Just an opinion (and that is about all it
is) about why a set of VG MIGHT give some benefit.
Ed
From: Rotary motors in aircraft
[mailto:flyrotary@lancaironline.net] On
Behalf Of Mike Wills
Sent: Sunday, September 20, 2009
12:01 PM
To: Rotary
motors in aircraft
Subject: [FlyRotary] Re: Another
mixed day / Cooling experiments
I'm with you on the VGs. If your cowl flap didnt create
enough negative pressure to acheive the desired results I dont see VGs being
more effective. I dont recall ever seeing VGs used on any sort of factory built
airplane for this sort of problem and I'd think if it were that simple the
manufacturers would be doing it.
----- Original Message -----
Sent: Sunday, September
20, 2009 6:03 AM
Subject: [FlyRotary] Re:
Another mixed day / Cooling experiments
"It IS seeping from the filter seal and NOT the two hose
connections...no doubt on this. "
Just from observing many rotary installation 'de-bugings' over the years
(including my own) I noticed that difficult to solve problems are almost always
caused by false assumptions.
It is possible to get several bad filters or two bad filter mounts but the
mathematical odds are staggeringly small. You haven't offered your
test proofs as to why you know they are bad and leaking but if I were betting,
I'd put my money on something else. The assumptions about the wiring
might need examination as well.
This reminds me of an oil leak the Ed Anderson had. The oil was showing
up on the back side of one of his rads. There was an oil line running
very close (< 1" as I recall) to the rad so the assumption was made
that the oil line was leaking. Long story short, the oil leak was
actually coming from something at the opposite end of the engine. What
exactly was it Ed? It defied all logic in that it was not even close to
where it showed up and the oil was traveling against the assumed airflow under
the cowl.
Speaking of assumed airflow, my cooling experiments are blowing away all my own
assumptions. I kluged up the cowl flap I mentioned and fixed it in the
open position. The trailing edge of outlet is about 1 1/2 "

## Activities:
a. Translate this sentence from the email thread about rotary engine cooling into Spanish: "It is possible to get several bad filters or two bad filter mounts but the mathematical odds are staggeringly small."
b. List every distinct email header field label, such as the one before a date line, that appears in the email thread about rotary engine cooling.

## Dataset excerpt:
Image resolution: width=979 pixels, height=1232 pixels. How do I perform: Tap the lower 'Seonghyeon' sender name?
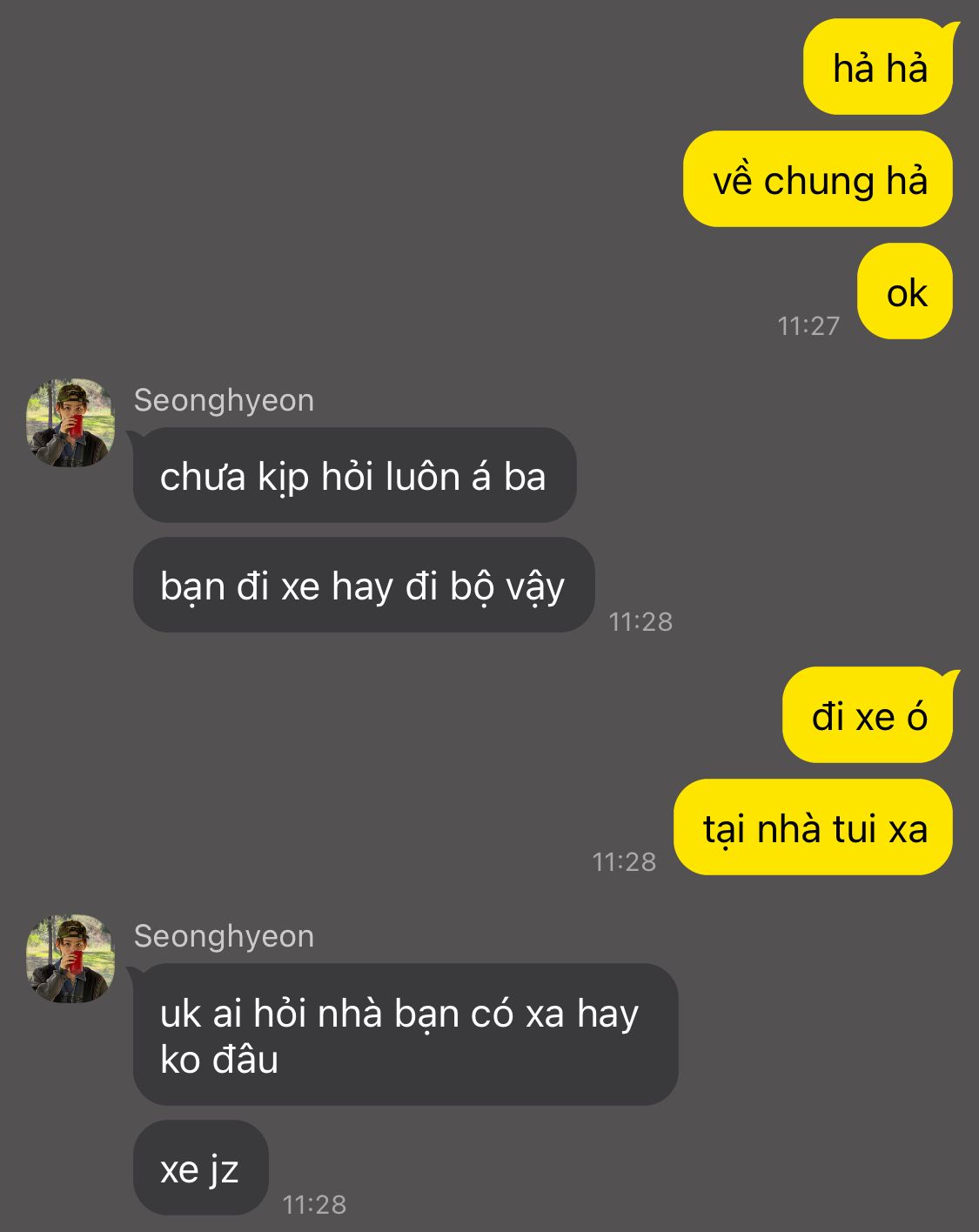tap(224, 936)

## Task-by-task results:
a. Es posible tener varios filtros defectuosos o dos soportes de filtro defectuosos, pero las probabilidades matemáticas son extraordinariamente pequeñas.

b. From, Sent, To, Subject